--- WORK REQUEST ---
Your copy begins at the line with "Toggle the hamburger sidebar menu icon" and runs through the end of the data below. Set down only those lines exactly, without pictures.

--- RAW DATA ---
_ _ _ _ _ _ _
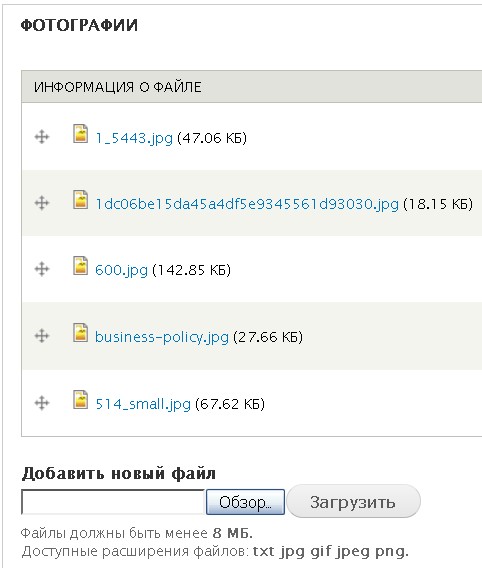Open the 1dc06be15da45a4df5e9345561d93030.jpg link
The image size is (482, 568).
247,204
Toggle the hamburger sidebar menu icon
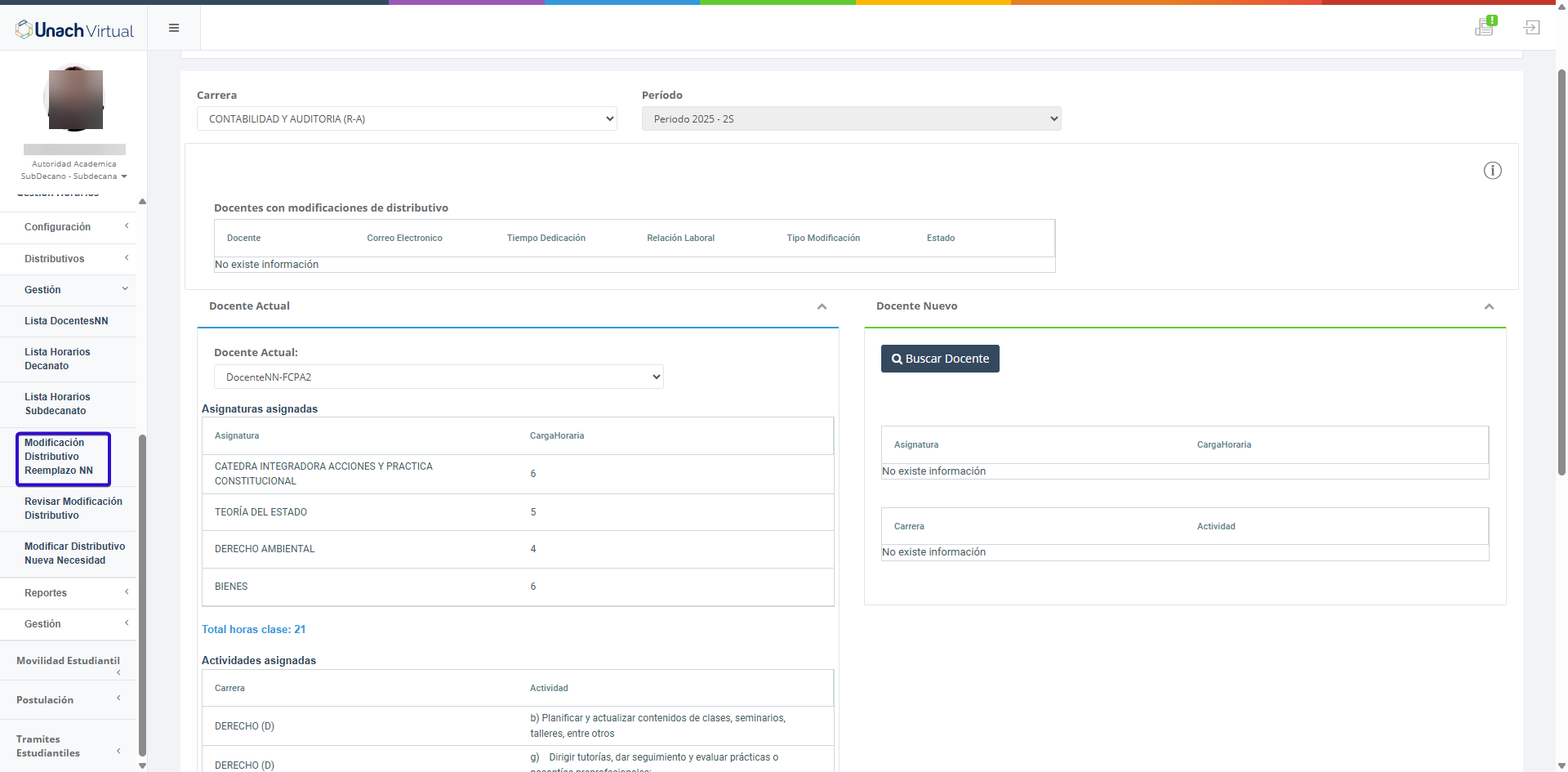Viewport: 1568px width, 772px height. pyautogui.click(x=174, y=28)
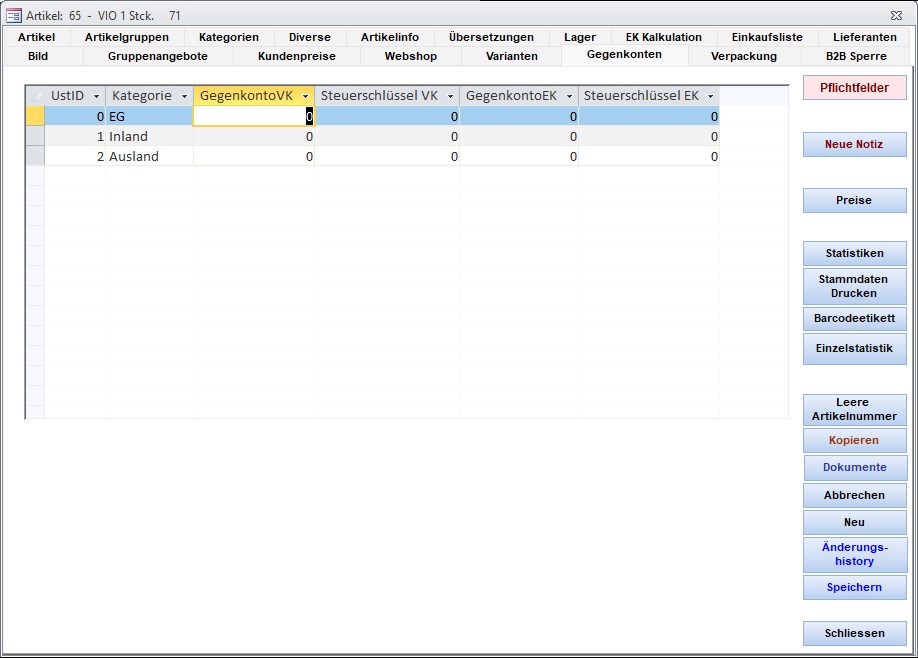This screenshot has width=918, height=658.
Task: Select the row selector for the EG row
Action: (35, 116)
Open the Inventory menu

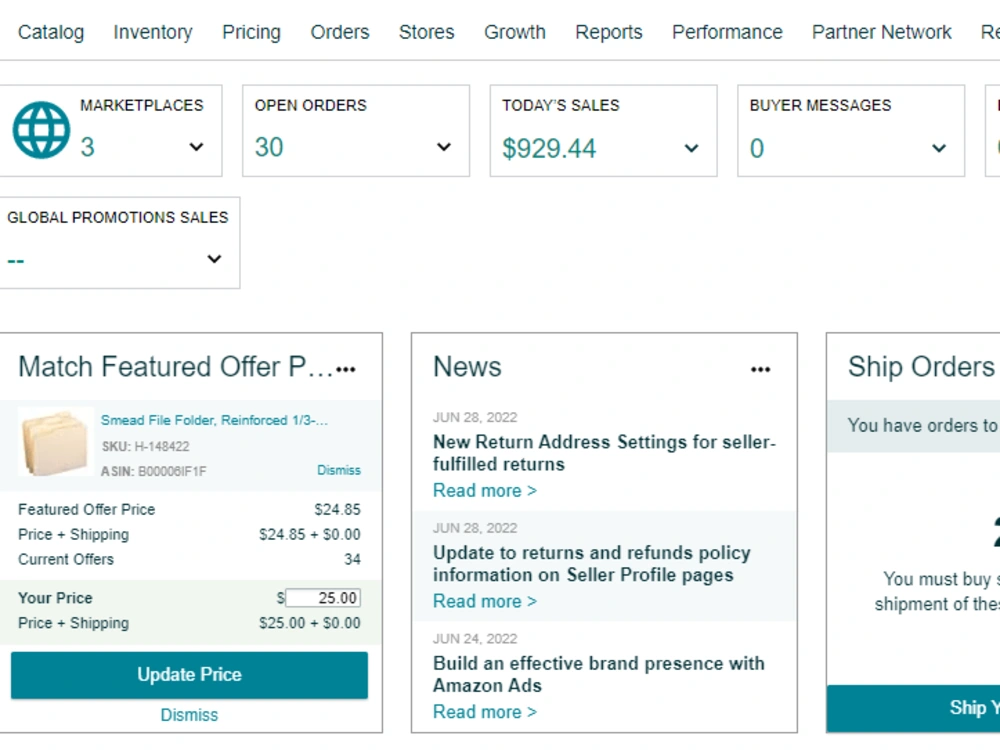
_ _ _ _ _ _ _
--- TASK OUTPUT ---
Toggle the hamburger sidebar menu icon
Viewport: 1568px width, 772px height. pyautogui.click(x=174, y=28)
This screenshot has width=918, height=658.
Task: Select the row selector for the EG row
Action: (35, 116)
Open the Inventory menu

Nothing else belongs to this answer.